In response to the pope's second letter, which accused him of false prophecies and banned him from preaching, Savonarola replied but continued to preach until the pope's third letter compelled him to silence. After a brief hiatus, he resumed his rebukes and, in a sermon on the Book of Amos, launched furious accusations against the pope and Rome. His position in the city and beyond became precarious in early 1497.

Florence became divided between supporters of Savonarola (known as "piagnoni" or weepers) and his opponents (known as "arrabbiatti" or enraged). In March, Medici agents provoked riots, and in May, the pope excommunicated Savonarola. The failure of Piero's attempt to return to the city and the election of a pro-Savonarola government saved his reputation and allowed him to ignore the ban on preaching.

In February 1498, Pope Alexander VI's patience ran out.
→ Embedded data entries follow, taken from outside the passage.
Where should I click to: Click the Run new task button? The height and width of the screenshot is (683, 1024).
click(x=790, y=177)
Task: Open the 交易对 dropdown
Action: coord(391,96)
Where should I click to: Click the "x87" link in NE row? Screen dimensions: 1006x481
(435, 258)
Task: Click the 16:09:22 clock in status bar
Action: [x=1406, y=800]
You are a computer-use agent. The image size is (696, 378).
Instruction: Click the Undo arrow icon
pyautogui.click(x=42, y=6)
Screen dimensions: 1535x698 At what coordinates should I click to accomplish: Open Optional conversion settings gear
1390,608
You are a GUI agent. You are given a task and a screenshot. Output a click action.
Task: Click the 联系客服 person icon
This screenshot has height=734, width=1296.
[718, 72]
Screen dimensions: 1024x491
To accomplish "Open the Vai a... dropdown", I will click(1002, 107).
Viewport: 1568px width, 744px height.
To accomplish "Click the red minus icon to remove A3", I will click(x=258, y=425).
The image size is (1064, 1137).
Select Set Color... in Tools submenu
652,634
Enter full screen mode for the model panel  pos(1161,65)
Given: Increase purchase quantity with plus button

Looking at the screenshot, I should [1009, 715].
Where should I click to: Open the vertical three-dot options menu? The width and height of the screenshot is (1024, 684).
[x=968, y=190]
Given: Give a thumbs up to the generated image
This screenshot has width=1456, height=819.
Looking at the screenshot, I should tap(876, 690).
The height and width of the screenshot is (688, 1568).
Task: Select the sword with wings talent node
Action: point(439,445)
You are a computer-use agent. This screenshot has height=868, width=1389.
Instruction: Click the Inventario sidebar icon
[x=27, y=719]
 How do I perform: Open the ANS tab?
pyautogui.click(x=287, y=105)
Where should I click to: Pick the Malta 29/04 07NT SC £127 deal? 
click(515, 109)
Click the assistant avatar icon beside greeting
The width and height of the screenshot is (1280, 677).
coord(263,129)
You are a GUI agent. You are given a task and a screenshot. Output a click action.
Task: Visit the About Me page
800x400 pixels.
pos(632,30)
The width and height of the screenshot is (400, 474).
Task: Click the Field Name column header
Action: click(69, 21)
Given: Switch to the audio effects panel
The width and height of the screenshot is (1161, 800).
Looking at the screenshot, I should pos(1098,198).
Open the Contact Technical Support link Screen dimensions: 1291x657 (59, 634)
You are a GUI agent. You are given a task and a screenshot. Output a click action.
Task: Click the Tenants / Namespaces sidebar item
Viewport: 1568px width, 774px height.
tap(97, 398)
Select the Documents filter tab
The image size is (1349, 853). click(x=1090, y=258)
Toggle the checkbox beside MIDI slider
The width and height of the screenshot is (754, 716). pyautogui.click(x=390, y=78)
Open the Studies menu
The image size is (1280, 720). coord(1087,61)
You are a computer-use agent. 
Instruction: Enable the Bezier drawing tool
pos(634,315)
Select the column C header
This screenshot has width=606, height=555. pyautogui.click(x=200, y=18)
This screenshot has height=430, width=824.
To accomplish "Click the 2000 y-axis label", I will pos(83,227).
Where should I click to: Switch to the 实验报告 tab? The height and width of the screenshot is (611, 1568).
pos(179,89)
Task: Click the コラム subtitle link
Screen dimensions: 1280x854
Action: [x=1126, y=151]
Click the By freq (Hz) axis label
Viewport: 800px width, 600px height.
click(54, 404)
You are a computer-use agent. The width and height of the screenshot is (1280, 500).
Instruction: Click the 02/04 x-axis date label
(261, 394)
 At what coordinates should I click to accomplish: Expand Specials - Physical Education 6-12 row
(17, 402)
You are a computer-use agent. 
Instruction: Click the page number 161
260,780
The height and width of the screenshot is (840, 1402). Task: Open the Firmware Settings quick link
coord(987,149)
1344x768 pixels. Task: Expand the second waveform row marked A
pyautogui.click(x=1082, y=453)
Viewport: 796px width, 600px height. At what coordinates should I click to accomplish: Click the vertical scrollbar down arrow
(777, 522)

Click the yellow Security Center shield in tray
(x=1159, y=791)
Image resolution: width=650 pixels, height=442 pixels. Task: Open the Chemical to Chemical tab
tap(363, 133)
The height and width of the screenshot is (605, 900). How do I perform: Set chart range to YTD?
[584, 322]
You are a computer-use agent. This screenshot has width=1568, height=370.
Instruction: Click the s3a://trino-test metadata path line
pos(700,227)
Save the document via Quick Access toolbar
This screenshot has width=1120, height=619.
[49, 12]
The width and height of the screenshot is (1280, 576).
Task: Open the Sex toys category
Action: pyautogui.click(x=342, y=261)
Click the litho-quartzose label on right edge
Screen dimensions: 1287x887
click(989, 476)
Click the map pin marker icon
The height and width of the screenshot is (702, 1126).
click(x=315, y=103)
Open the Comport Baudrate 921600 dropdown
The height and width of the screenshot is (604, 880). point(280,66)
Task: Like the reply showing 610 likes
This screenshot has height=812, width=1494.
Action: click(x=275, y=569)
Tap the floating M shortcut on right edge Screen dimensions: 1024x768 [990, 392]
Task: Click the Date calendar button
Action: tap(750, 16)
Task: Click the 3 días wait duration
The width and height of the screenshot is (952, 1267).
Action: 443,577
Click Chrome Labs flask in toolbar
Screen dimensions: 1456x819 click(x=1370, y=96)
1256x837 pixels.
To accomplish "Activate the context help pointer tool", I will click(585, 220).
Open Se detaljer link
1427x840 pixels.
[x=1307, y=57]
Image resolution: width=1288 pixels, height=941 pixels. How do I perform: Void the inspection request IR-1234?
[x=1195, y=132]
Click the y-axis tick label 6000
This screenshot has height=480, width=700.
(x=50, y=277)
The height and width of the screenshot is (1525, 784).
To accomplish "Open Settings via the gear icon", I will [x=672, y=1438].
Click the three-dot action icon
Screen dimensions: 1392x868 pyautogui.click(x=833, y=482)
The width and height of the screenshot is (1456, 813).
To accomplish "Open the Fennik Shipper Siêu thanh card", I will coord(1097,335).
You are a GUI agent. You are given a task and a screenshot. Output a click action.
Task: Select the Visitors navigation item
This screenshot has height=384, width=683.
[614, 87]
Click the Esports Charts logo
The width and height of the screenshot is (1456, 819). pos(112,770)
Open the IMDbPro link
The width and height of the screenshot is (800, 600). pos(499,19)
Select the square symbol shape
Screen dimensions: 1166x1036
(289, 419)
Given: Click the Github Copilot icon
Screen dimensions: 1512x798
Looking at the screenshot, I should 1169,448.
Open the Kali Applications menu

He called on the government to silence the rebellious monk, but the city authorities refused to comply. Savonarola once again defied the Church by writing a letter to the rulers, urging them to convene a council for reform. The end was hastened by a strange event. Fra Domenico, a fervent supporter of Savonarola, accepted a challenge from a Franciscan monk who proposed to test the truth of Savonarola's teachings through a trial by fire. On the appointed day, April 7, crowds gathered in the Piazza della Signoria to witness God's judgment. However, the Franciscan who issued the challenge did not show up. Disappointed spectators turned their anger against Savonarola.

The next day, enraged mobs surrounded the San Marco monastery, and Savonarola and his closest associates were arrested on the orders of the new, hostile government. The pope's demand to deliver Savonarola to Rome was not fulfilled. A "trial" was carried out by extracting confessions through torture. On May 22, 1498, Savonarola, Fra Domenico, and Fra Silvestro were sentenced to death. The following day, they were hanged, and their bodies were burned.